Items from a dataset
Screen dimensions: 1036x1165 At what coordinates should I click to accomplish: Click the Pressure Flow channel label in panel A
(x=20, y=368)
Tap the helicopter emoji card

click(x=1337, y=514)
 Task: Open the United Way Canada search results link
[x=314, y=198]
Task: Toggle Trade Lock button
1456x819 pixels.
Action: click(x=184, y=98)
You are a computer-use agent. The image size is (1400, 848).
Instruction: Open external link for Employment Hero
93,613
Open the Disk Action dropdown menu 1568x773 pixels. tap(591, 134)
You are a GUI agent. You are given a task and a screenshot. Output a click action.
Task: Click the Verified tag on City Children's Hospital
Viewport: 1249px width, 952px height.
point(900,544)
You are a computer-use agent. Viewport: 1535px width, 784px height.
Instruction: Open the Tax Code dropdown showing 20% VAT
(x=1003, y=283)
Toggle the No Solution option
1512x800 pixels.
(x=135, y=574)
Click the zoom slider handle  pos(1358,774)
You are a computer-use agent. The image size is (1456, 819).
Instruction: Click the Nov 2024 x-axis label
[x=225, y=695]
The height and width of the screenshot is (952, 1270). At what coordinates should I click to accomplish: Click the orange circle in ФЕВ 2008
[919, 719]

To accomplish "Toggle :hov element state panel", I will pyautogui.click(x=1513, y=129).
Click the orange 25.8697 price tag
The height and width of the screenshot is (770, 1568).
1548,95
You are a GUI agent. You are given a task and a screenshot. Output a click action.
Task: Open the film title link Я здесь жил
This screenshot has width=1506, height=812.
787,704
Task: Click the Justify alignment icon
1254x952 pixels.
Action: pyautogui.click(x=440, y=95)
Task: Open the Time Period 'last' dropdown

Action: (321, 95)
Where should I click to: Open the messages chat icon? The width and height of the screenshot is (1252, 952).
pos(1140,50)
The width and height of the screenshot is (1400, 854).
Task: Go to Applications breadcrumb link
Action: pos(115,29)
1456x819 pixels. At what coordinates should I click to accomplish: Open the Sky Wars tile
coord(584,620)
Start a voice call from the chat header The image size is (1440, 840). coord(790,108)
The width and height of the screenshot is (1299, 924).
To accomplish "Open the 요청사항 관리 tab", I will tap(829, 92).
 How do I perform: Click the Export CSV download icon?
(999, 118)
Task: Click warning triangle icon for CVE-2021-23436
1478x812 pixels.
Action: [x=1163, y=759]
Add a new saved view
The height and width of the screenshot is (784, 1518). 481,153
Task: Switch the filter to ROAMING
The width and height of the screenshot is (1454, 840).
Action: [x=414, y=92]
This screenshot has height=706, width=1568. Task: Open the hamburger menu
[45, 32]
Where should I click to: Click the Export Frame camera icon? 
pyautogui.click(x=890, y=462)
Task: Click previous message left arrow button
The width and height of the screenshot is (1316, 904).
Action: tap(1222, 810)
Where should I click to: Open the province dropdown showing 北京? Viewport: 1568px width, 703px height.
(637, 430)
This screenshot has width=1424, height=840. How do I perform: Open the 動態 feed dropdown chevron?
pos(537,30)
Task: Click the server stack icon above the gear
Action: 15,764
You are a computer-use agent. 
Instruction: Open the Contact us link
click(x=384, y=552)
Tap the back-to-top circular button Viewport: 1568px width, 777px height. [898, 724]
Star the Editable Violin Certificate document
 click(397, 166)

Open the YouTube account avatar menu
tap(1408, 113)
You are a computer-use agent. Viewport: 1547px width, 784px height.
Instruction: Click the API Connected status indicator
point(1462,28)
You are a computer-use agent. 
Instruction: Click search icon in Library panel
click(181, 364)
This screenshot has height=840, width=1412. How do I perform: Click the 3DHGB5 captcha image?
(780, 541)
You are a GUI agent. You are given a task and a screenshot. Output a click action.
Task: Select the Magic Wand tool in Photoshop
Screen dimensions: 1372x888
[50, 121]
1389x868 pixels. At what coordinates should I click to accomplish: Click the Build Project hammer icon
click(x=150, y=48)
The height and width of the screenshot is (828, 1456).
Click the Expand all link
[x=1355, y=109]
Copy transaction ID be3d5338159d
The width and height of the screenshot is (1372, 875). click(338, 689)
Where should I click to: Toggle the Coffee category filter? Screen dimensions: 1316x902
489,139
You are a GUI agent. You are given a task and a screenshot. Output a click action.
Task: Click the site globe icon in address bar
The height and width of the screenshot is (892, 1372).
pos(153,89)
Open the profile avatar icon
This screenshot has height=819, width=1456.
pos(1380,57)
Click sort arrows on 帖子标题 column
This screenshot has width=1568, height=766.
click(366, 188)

### [Problem requirements]
Each line in the data that holds the string "will" should be found and copied.

### [Response area]
To accomplish "Toggle :hov element state panel", I will pyautogui.click(x=1513, y=129).
To accomplish "Open the 요청사항 관리 tab", I will tap(829, 92).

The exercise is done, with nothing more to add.